On Sunday, that promise is being recognized at The 33rd National Memorial Day Concert on PBS.
Hours before deploying to Iraq in November 2003 – and just three months before he was killed by a roadside bomb – Army 2nd Lt. Jeffrey Graham called his parents. He had one request – no matter what happened to him, never stop talking about Kevin.
Kevin was Jeffrey’s brother. Kevin, a 21-year-old ROTC senior cadet at the University of Kentucky, died by suicide in June 2003.
“When Jeffrey called us, he said, ‘Promise me that you will keep doing what you’re doing,’” said Mark Graham, a retired Army major general and director of the Vets4Warriors program at the Rutgers University Behavioral Health Care National Call Center. “‘There are too many Kevins in the world that need help.'”
Graham and his wife Carol have never stopped talking about Kevin.
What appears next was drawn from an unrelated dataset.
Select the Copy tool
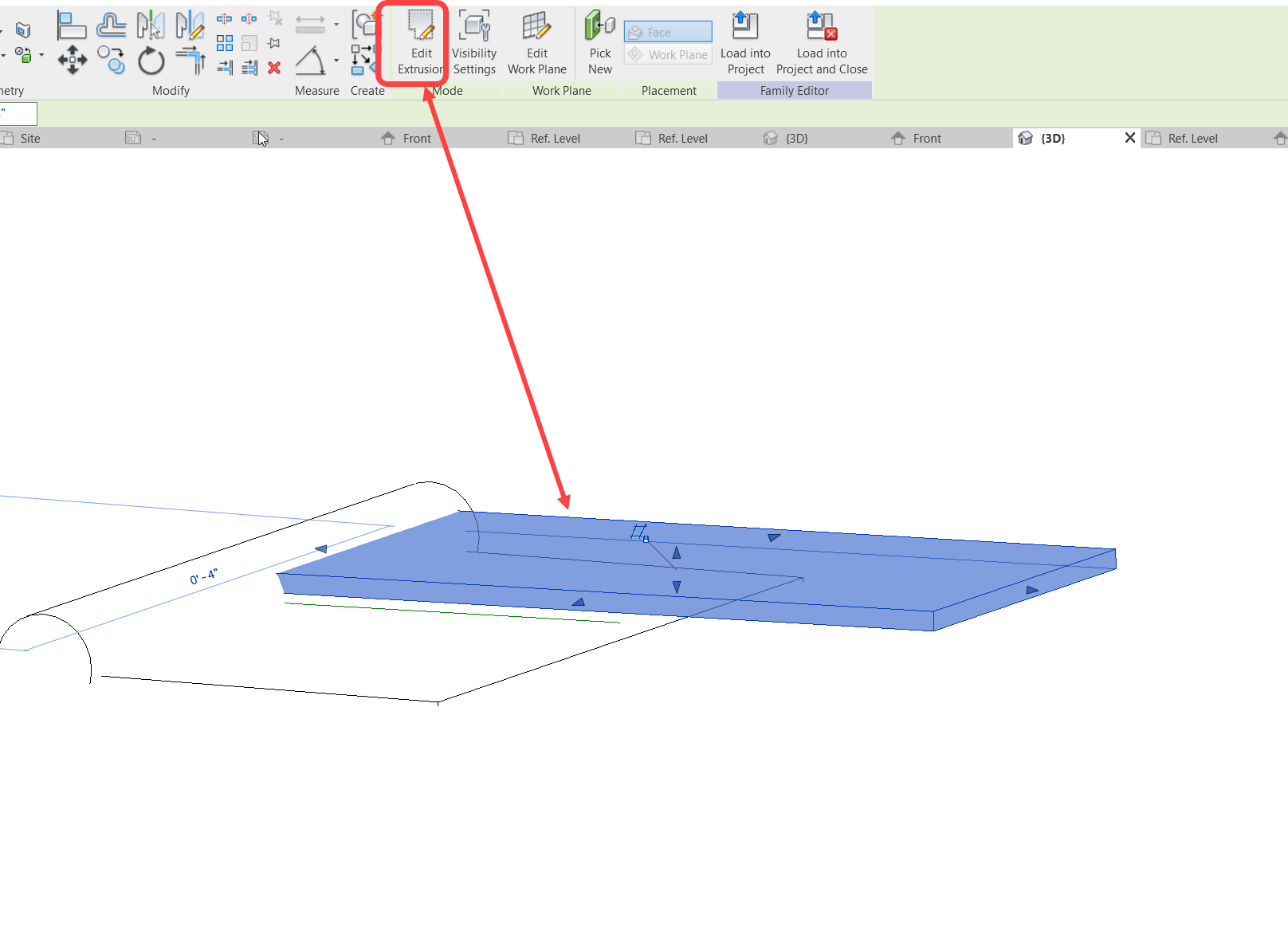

And they help “Kevins” every day.
Helping thousands
Vets4Warriors was founded in 2011 as a national peer support program. Originally part of the National Guard and the Department of Defense, the nonprofit organization now operates independently of the military.
“If one person is helped by our work, then it’s all worth it,” said Graham, also the executive director of the National Call Center at Rutgers.
Since its inception, the Vets4Warriors center has logged more than 89,000 consecutive hours of answering the phone line within 30 seconds.
Last year, the program’s peers helped about 8,000 veterans and active-duty soldiers, and over the last decade thousands have reached out to the center for services, mental health assistance and other resources.
“The majority of those individuals are new, and that’s key to understanding our reach,” said Graham, who retired from the military in 2012 and came to Vets4Warriors in 2013. “You don’t become a member of Vets4Warriors. You come through the ‘door’ and our goal is to help you thrive and keep going. Our mission is to ensure that no military member, serving or veteran, ever feels alone. We don’t want anyone out there to be alone anytime 24 hours a day. We want to support callers before their circumstances reach a point of crisis. They always know they can call reach out and talk to a veteran live.”